=== Job ===
Extract from the passage on the pony writing system the part that opens with the words containing "Horses, certainly the" and closes with "describe this process.)", copying it word for word.

=== Excerpted passage ===

----------------------------------------

The writing system’s design was for a large part according to Admiral Biscuit’s specifications. He simply told me what he envisioned for his Onto the Pony Planet, and I simply put his words into more technical vocabulary and went from there.

Horses, certainly the real-world variety, aren’t terribly flexible. Their best tool, as demonstrated in the show, would be to hold a writing implement in the mouth, and carefully flex the lips and jaw in such a manner to produce writing. (As as far as I know, I seem to have coined the word “stomagraphy” to describe this process.)

But even then, there are only so many shapes one could produce this way, and the ones one could tend to be very simple and abstract. The script, as seen in the show, is clearly alphabetic – a design which I consciously rejected outright. Instead, I took Admiral Biscuit’s idea, and coupled it with Hangeul – the featural alphabet used to write Korean – to produce perhaps the world’s first featural abugida.

How this script works is clearly outlined in Chapter 17, but to help flesh it out further, I will reïterate it here. For most consonants, the basic letter shapes (which behind the scenes are called “hooves”) tell you where in the mouth the consonant is articulated. Inset within these are several simple shapes – lines and circles (called “horns” behind the scenes) – to tell you how the consonant is articulated. The circle indicates a nasal consonant, and a vertical line indicates a fricative. The horizontal line devoices the consonant, meant for the terrestrial-harmony – picture a flat ground.

----------------------------------------

=== Dataset extract ===
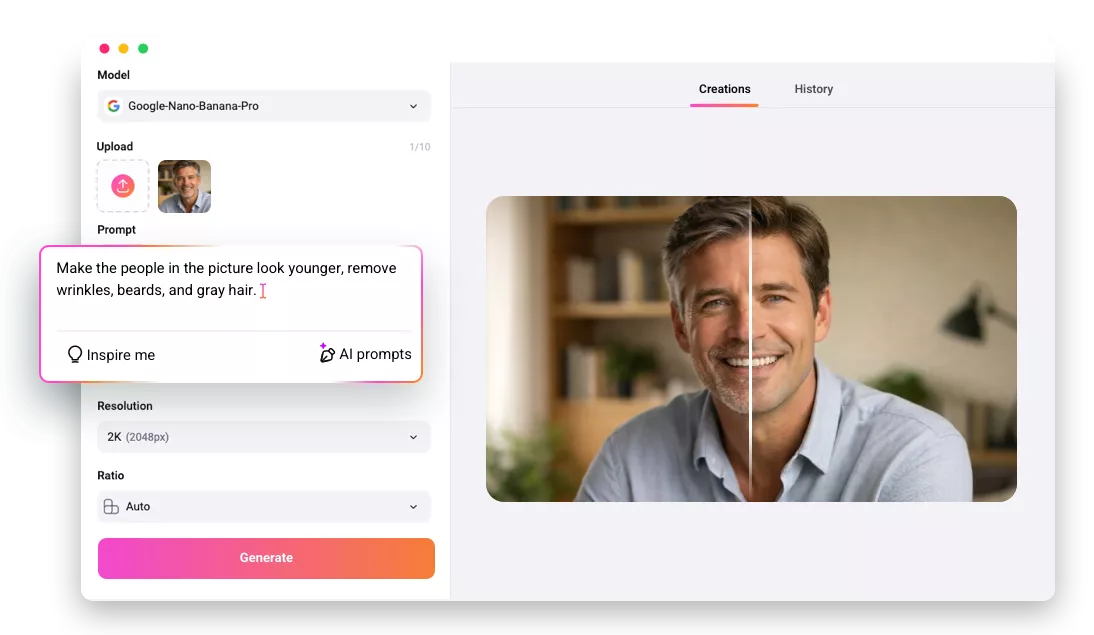Open the History tab
Screen dimensions: 1094x635
click(813, 89)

----------------------------------------

=== Expected output ===
Horses, certainly the real-world variety, aren’t terribly flexible. Their best tool, as demonstrated in the show, would be to hold a writing implement in the mouth, and carefully flex the lips and jaw in such a manner to produce writing. (As as far as I know, I seem to have coined the word “stomagraphy” to describe this process.)